[英]std::bind a bound function
I'm having trouble in detecting why the heck is this not compiling. 我在确定为什么无法编译时遇到了麻烦。 I've got some lambda function that returns a
std::function
based on some argument. 我有一些lambda函数,它基于某些参数返回
std::function
。
I've narrowed down my problem to this snippet(which doesn't use lambdas, but reproduces my error perfectly): 我将问题缩小到此代码段(不使用lambda,但完美地再现了我的错误):
#include <functional>
#include <iostream>
struct foo {
template<class T>
void bar(T data) {
std::cout << data << "\n";
}
};
void some_fun(const std::function<void(int)> &f) {
f(12);
}
int main() {
foo x;
auto f = std::bind(&foo::bar<int>, x, std::placeholders::_1);
auto w = std::bind(some_fun, f);
w();
}
The call to w()
produces one of those lovely gcc error outputs in which I can't figure out what's going wrong. 调用
w()
会产生一些可爱的gcc错误输出,其中我无法弄清楚出了什么问题。 This is the error echoed by gcc 4.6.1: 这是gcc 4.6.1回显的错误:
g++ -std=c++0x test.cpp -o test
test.cpp: In function ‘int main()’:
test.cpp:20:7: error: no match for call to ‘(std::_Bind<void (*(std::_Bind<std::_Mem_fn<void (foo::*)(int)>(foo, std::_Placeholder<1>)>))(const std::function<void(int)>&)>) ()’
/usr/include/c++/4.6/functional:1130:11: note: candidates are:
/usr/include/c++/4.6/functional:1201:2: note: template<class ... _Args, class _Result> _Result std::_Bind<_Functor(_Bound_args ...)>::operator()(_Args&& ...) [with _Args = {_Args ...}, _Result = _Result, _Functor = void (*)(const std::function<void(int)>&), _Bound_args = {std::_Bind<std::_Mem_fn<void (foo::*)(int)>(foo, std::_Placeholder<1>)>}]
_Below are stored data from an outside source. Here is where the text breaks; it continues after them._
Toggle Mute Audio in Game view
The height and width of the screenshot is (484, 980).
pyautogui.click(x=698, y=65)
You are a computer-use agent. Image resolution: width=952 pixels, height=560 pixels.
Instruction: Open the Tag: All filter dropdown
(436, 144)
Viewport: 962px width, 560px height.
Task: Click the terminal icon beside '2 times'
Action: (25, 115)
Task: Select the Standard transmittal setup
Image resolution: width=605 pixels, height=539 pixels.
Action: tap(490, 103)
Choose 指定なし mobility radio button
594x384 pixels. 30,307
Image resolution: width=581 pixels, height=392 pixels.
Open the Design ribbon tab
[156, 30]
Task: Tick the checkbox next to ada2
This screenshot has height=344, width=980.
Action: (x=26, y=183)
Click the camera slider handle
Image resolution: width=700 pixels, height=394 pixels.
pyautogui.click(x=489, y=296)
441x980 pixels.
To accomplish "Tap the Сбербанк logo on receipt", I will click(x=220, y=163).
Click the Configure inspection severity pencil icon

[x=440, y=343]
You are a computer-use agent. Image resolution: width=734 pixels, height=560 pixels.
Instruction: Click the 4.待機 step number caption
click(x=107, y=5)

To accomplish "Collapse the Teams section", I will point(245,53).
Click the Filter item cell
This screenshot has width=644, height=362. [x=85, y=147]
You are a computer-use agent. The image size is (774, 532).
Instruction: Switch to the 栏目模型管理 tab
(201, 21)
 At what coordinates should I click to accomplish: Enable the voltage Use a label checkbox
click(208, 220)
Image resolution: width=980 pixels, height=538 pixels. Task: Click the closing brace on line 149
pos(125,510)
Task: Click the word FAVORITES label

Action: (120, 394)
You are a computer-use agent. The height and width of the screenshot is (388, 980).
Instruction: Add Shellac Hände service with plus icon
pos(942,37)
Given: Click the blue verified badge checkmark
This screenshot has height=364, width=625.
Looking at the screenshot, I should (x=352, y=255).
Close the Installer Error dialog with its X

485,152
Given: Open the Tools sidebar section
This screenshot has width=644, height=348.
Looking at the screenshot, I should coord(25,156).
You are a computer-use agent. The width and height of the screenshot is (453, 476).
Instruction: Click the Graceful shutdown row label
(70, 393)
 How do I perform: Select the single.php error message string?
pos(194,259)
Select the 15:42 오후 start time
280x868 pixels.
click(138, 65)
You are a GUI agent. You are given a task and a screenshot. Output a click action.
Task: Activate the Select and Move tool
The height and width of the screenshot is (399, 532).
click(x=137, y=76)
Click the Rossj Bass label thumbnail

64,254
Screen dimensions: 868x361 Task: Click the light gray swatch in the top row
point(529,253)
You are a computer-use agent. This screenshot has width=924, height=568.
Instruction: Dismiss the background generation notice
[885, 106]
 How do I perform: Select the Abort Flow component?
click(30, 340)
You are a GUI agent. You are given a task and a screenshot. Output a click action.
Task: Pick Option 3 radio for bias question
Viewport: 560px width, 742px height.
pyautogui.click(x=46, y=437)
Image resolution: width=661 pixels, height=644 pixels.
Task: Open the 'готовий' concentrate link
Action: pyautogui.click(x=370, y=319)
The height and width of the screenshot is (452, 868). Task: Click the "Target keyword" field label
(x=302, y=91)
/usr/include/c++/4.6/functional:1215:2: note: template<class ... _Args, class _Result> _Result std::_Bind<_Functor(_Bound_args ...)>::operator()(_Args&& ...) const [with _Args = {_Args ...}, _Result = _Result, _Functor = void (*)(const std::function<void(int)>&), _Bound_args = {std::_Bind<std::_Mem_fn<void (foo::*)(int)>(foo, std::_Placeholder<1>)>}]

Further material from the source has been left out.